**Text segment**
##########

Thursday, March 8, 2018

Commonly Used RNAi Trigger Modification Can Integrate into Genome and Cellular Transcripts


To endow RNAi molecules with drug-like properties, they need to be modified (for stabilization, immuno-silence, RISC incorporation).  Modifications commonly used these days include 2’-O-methyl and 2’-fluoro (2’-F) modification of the ribose sugar ring and phosphorothioation of the phosphate connecting the constituent nucleotide monomers.

A study by Ionis and AstraZeneca scientists now shows (Saleh et al 2018) that 2’-F nucleosides are readily incorporated into RNA polymerase transcripts and the genome in tissue culture cells. By contrast, 2’-MOE nucleosides, a modification that Ionis chiefly uses for its antisense oligos, was highly refractory to such incorporation under the same conditions.

So regardless of the political motivation behind this publication- Ionis likes to paint the 2’-F modification used by competitor Alnylam as dangerous, whereas Alnylam likes to say same about Ionis’ phosphorothioates- the fact that turnover products from RNAi trigger degradation may be used in this way raises genotoxicity concerns that need to be taken seriously.

Even if minor degrees of 2’-F incorporations into transcripts and genomic and mitochondrial DNA turned out to be harmless, not undertaking the appropriate studies could catch companies in the space on the backfoot when regulators suddenly demand them.

It is possible that RNAi bellwether Alnylam indeed has responded to this concern as they have taken to minimizing the 2’-F content in their latest generation of GalNAc-conjugates while increasing 2’-O-methylation.  Although Alnylam justified this change with wanting to further increase the stability and thus longevity of the gene silencing, in light of twice annual administrations already possible with the old format (see inclisiran for PCSK9 lowering) and increasing 2'-O-methyl content making it harder to find intrinsically potent molecules, this move had me wondering whether it had actually to do with toxicity concerns instead.  This paper would support this notion.

3 comments:

Anonymous said...

Does Arrowhead Pharmaceutical use either of these? If not what do they use?

Dirk Haussecker said...

You can assume that Arrowhead is using these also for their latest conjugate platform.

Anonymous said...

Dirk, is Arrowhead's TRiM likely to bypass this being potentially toxic if there are no issues with off targeting? TRiM appears very accurate and does not need endosomal escape due to this accuracy. Is this likely to translate to safety in this case?

##########

**Problem details**
Return the text from the RNAi trigger modification post, from "Commonly Used RNAi" up to and including "the same conditions.", copied word for word.

(Stored data)
##########

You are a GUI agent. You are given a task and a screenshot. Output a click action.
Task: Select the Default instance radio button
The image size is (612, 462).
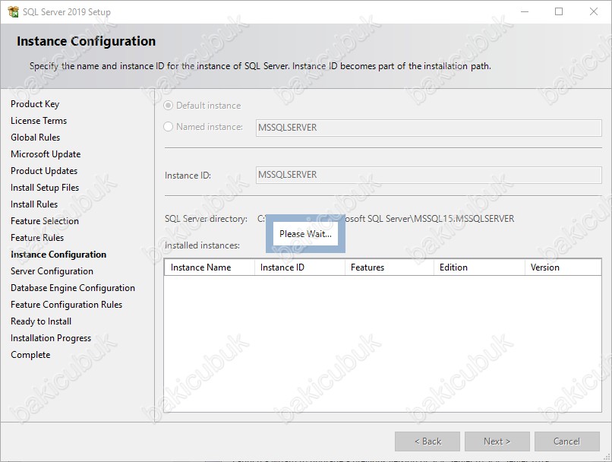tap(169, 106)
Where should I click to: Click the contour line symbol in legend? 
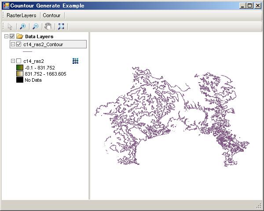tap(27, 51)
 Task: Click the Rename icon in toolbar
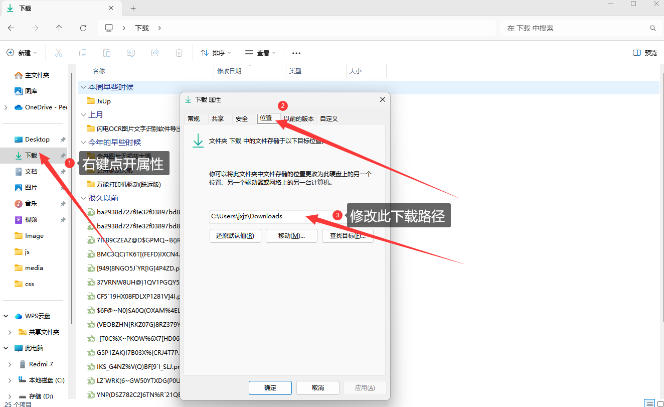coord(130,53)
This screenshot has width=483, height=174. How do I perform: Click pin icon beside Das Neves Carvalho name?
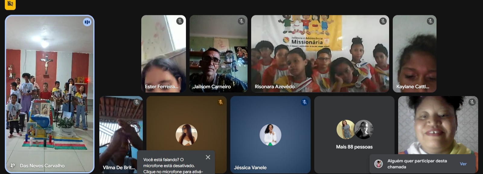tap(13, 166)
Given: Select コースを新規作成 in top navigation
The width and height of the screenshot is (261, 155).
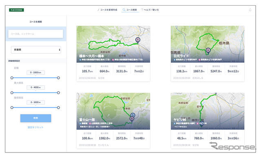Looking at the screenshot, I should [107, 10].
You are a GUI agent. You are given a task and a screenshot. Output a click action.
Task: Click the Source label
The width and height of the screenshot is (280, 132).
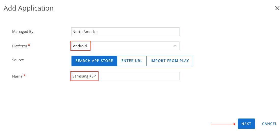point(18,60)
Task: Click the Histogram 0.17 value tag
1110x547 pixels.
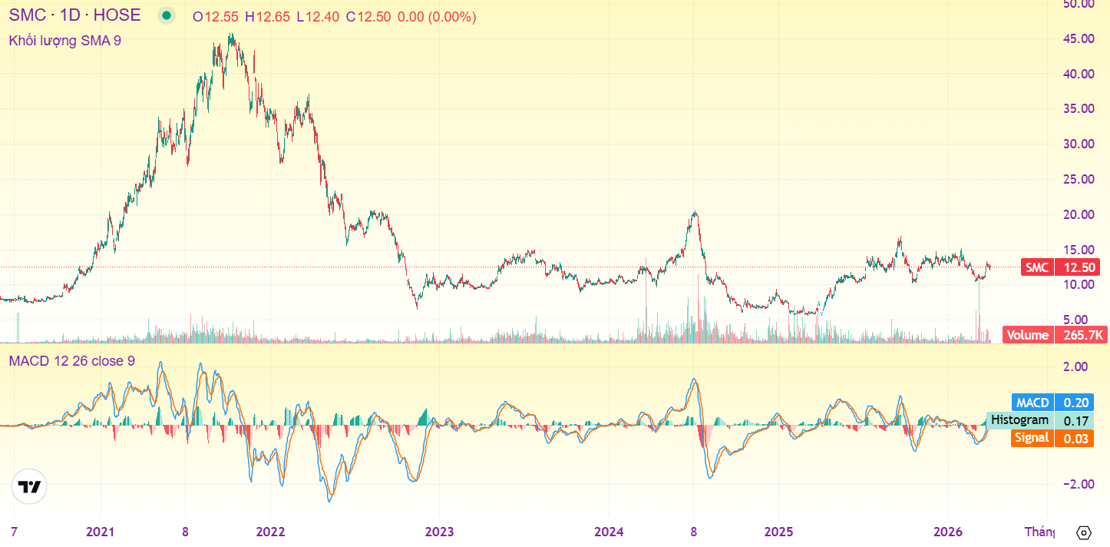Action: click(x=1039, y=420)
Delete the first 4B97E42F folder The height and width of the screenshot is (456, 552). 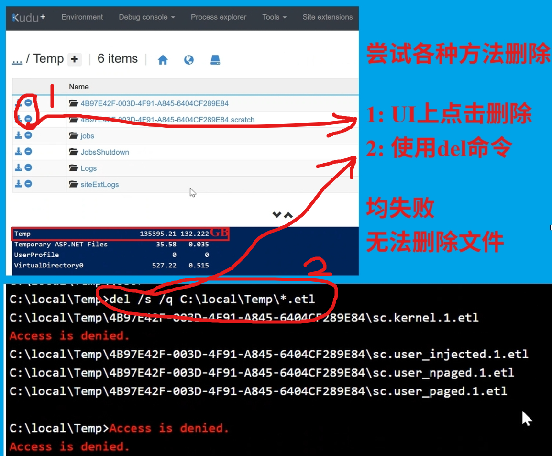pyautogui.click(x=28, y=103)
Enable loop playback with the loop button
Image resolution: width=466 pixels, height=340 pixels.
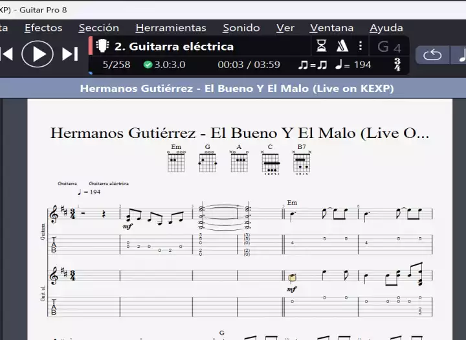[x=432, y=55]
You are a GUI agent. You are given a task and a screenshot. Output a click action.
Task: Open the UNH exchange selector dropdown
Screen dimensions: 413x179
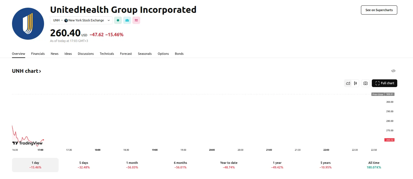[x=81, y=20]
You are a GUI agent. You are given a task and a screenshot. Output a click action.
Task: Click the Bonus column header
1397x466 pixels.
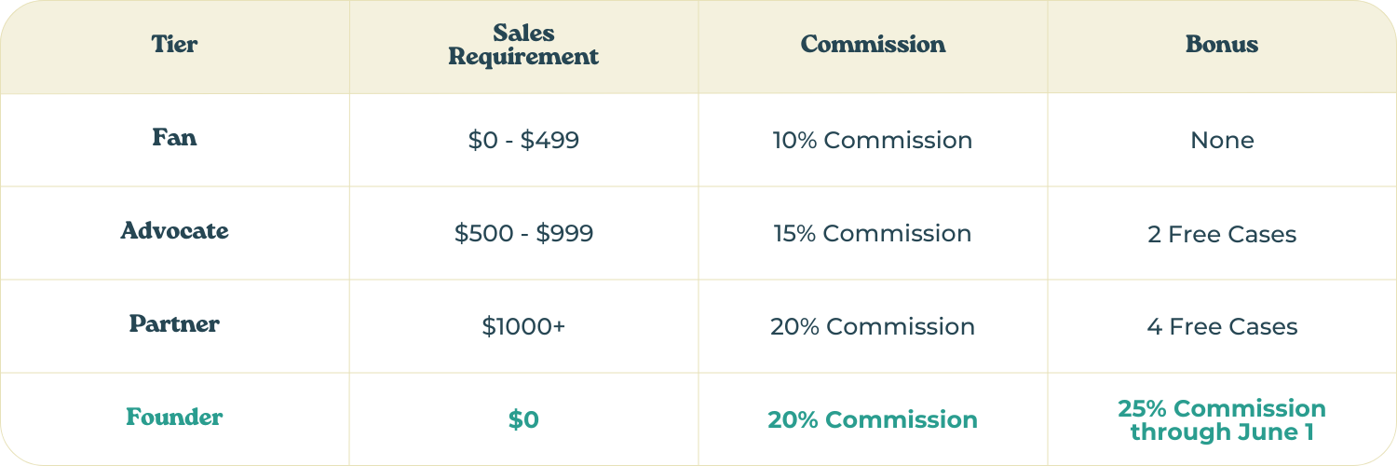(1222, 44)
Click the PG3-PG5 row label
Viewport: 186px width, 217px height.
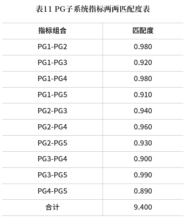pyautogui.click(x=52, y=175)
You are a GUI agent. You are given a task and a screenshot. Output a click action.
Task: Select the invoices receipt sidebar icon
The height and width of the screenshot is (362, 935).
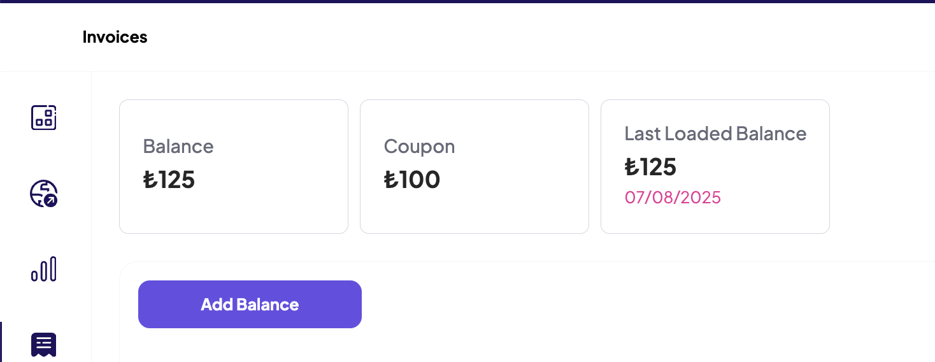(44, 345)
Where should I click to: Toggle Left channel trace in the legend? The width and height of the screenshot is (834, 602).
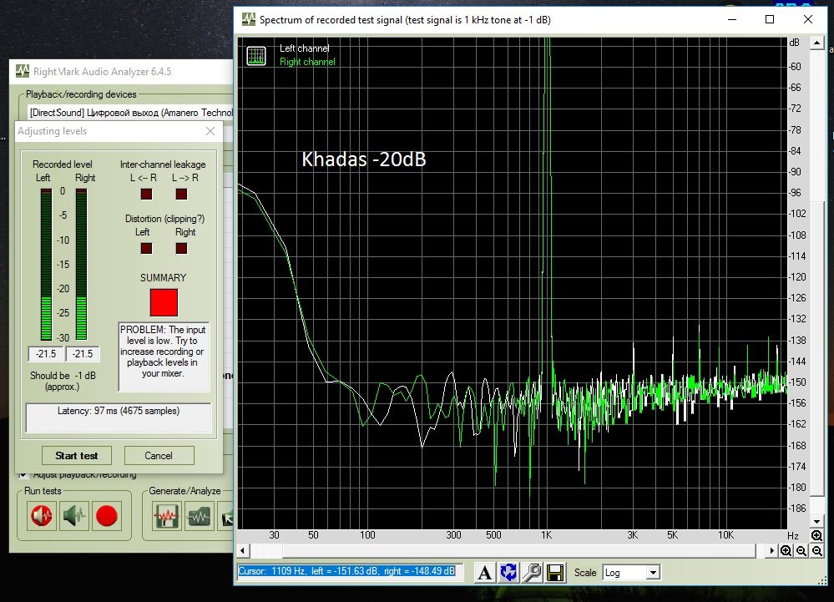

##########

**Solution for this problem**
Commonly Used RNAi Trigger Modification Can Integrate into Genome and Cellular Transcripts


To endow RNAi molecules with drug-like properties, they need to be modified (for stabilization, immuno-silence, RISC incorporation).  Modifications commonly used these days include 2’-O-methyl and 2’-fluoro (2’-F) modification of the ribose sugar ring and phosphorothioation of the phosphate connecting the constituent nucleotide monomers.

A study by Ionis and AstraZeneca scientists now shows (Saleh et al 2018) that 2’-F nucleosides are readily incorporated into RNA polymerase transcripts and the genome in tissue culture cells. By contrast, 2’-MOE nucleosides, a modification that Ionis chiefly uses for its antisense oligos, was highly refractory to such incorporation under the same conditions.